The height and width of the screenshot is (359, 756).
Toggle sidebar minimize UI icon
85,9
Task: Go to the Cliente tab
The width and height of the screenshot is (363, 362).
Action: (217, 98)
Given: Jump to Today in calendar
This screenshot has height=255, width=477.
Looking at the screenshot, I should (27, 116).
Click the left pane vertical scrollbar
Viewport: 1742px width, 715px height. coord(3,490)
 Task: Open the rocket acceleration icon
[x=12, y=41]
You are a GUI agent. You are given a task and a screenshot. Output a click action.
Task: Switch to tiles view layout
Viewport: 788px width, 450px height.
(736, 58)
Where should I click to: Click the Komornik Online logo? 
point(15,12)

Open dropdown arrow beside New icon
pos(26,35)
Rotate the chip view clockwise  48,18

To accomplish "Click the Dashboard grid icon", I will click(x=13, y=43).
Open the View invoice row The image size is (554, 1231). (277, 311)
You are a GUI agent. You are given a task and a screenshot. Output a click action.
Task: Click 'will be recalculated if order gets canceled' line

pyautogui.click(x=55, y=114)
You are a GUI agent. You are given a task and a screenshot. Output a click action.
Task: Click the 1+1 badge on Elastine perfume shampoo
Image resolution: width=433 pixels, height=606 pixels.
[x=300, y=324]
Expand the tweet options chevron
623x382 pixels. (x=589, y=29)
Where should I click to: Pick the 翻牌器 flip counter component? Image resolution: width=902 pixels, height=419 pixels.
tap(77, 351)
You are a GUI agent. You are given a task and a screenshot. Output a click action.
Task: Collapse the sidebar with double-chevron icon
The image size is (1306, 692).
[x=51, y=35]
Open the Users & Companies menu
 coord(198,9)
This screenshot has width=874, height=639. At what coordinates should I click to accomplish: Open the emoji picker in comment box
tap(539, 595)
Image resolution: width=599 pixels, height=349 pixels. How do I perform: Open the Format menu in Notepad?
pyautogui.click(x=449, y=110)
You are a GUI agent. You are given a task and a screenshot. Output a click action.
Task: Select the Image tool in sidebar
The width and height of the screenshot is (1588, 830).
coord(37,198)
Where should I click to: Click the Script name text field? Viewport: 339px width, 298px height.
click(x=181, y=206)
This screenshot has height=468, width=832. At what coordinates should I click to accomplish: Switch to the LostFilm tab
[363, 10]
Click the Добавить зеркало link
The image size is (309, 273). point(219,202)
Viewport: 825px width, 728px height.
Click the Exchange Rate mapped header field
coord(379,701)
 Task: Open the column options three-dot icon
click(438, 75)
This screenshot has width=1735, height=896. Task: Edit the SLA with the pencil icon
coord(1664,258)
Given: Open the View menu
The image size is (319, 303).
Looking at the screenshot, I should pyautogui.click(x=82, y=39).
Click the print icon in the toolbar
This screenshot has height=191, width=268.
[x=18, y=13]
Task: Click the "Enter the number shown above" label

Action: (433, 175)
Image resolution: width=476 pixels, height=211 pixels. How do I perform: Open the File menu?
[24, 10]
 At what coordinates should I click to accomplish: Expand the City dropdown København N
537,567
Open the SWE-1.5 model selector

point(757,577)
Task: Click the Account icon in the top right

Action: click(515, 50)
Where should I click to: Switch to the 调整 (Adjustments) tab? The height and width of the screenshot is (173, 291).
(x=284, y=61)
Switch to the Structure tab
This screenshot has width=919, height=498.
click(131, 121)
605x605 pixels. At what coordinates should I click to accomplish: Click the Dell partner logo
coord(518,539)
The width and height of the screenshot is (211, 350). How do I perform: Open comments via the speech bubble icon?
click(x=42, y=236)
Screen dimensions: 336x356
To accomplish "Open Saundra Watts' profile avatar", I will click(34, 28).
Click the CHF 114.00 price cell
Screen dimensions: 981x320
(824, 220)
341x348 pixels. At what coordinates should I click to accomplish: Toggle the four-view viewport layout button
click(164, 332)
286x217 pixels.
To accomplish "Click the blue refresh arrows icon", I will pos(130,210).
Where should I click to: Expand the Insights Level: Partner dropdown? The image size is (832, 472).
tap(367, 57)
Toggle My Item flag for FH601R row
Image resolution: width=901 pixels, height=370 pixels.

◆ **Brief**:
Repeat the listing above in full, exactly as given.

◆ **Written answer**:
The height and width of the screenshot is (359, 756).
Toggle sidebar minimize UI icon
85,9
Task: Go to the Cliente tab
The width and height of the screenshot is (363, 362).
Action: (217, 98)
Given: Jump to Today in calendar
This screenshot has height=255, width=477.
Looking at the screenshot, I should (27, 116).
Click the left pane vertical scrollbar
Viewport: 1742px width, 715px height. coord(3,490)
 Task: Open the rocket acceleration icon
[x=12, y=41]
You are a GUI agent. You are given a task and a screenshot. Output a click action.
Task: Switch to tiles view layout
Viewport: 788px width, 450px height.
(736, 58)
Where should I click to: Click the Komornik Online logo? 
point(15,12)

Open dropdown arrow beside New icon
pos(26,35)
Rotate the chip view clockwise  48,18

To accomplish "Click the Dashboard grid icon", I will click(x=13, y=43).
Open the View invoice row The image size is (554, 1231). (277, 311)
You are a GUI agent. You are given a task and a screenshot. Output a click action.
Task: Click 'will be recalculated if order gets canceled' line

pyautogui.click(x=55, y=114)
You are a GUI agent. You are given a task and a screenshot. Output a click action.
Task: Click the 1+1 badge on Elastine perfume shampoo
Image resolution: width=433 pixels, height=606 pixels.
[x=300, y=324]
Expand the tweet options chevron
623x382 pixels. (x=589, y=29)
Where should I click to: Pick the 翻牌器 flip counter component? Image resolution: width=902 pixels, height=419 pixels.
tap(77, 351)
You are a GUI agent. You are given a task and a screenshot. Output a click action.
Task: Collapse the sidebar with double-chevron icon
The image size is (1306, 692).
[x=51, y=35]
Open the Users & Companies menu
 coord(198,9)
This screenshot has width=874, height=639. At what coordinates should I click to accomplish: Open the emoji picker in comment box
tap(539, 595)
Image resolution: width=599 pixels, height=349 pixels. How do I perform: Open the Format menu in Notepad?
pyautogui.click(x=449, y=110)
You are a GUI agent. You are given a task and a screenshot. Output a click action.
Task: Select the Image tool in sidebar
The width and height of the screenshot is (1588, 830).
coord(37,198)
Where should I click to: Click the Script name text field? Viewport: 339px width, 298px height.
click(x=181, y=206)
This screenshot has height=468, width=832. At what coordinates should I click to accomplish: Switch to the LostFilm tab
[363, 10]
Click the Добавить зеркало link
The image size is (309, 273). point(219,202)
Viewport: 825px width, 728px height.
Click the Exchange Rate mapped header field
coord(379,701)
 Task: Open the column options three-dot icon
click(438, 75)
This screenshot has width=1735, height=896. Task: Edit the SLA with the pencil icon
coord(1664,258)
Given: Open the View menu
The image size is (319, 303).
Looking at the screenshot, I should pyautogui.click(x=82, y=39).
Click the print icon in the toolbar
This screenshot has height=191, width=268.
[x=18, y=13]
Task: Click the "Enter the number shown above" label

Action: (433, 175)
Image resolution: width=476 pixels, height=211 pixels. How do I perform: Open the File menu?
[24, 10]
 At what coordinates should I click to accomplish: Expand the City dropdown København N
537,567
Open the SWE-1.5 model selector

point(757,577)
Task: Click the Account icon in the top right

Action: click(515, 50)
Where should I click to: Switch to the 调整 (Adjustments) tab? The height and width of the screenshot is (173, 291).
(x=284, y=61)
Switch to the Structure tab
This screenshot has width=919, height=498.
click(131, 121)
605x605 pixels. At what coordinates should I click to accomplish: Click the Dell partner logo
coord(518,539)
The width and height of the screenshot is (211, 350). How do I perform: Open comments via the speech bubble icon?
click(x=42, y=236)
Screen dimensions: 336x356
To accomplish "Open Saundra Watts' profile avatar", I will click(34, 28).
Click the CHF 114.00 price cell
Screen dimensions: 981x320
(824, 220)
341x348 pixels. At what coordinates should I click to accomplish: Toggle the four-view viewport layout button
click(164, 332)
286x217 pixels.
To accomplish "Click the blue refresh arrows icon", I will pos(130,210).
Where should I click to: Expand the Insights Level: Partner dropdown? The image size is (832, 472).
tap(367, 57)
Toggle My Item flag for FH601R row
Image resolution: width=901 pixels, height=370 pixels.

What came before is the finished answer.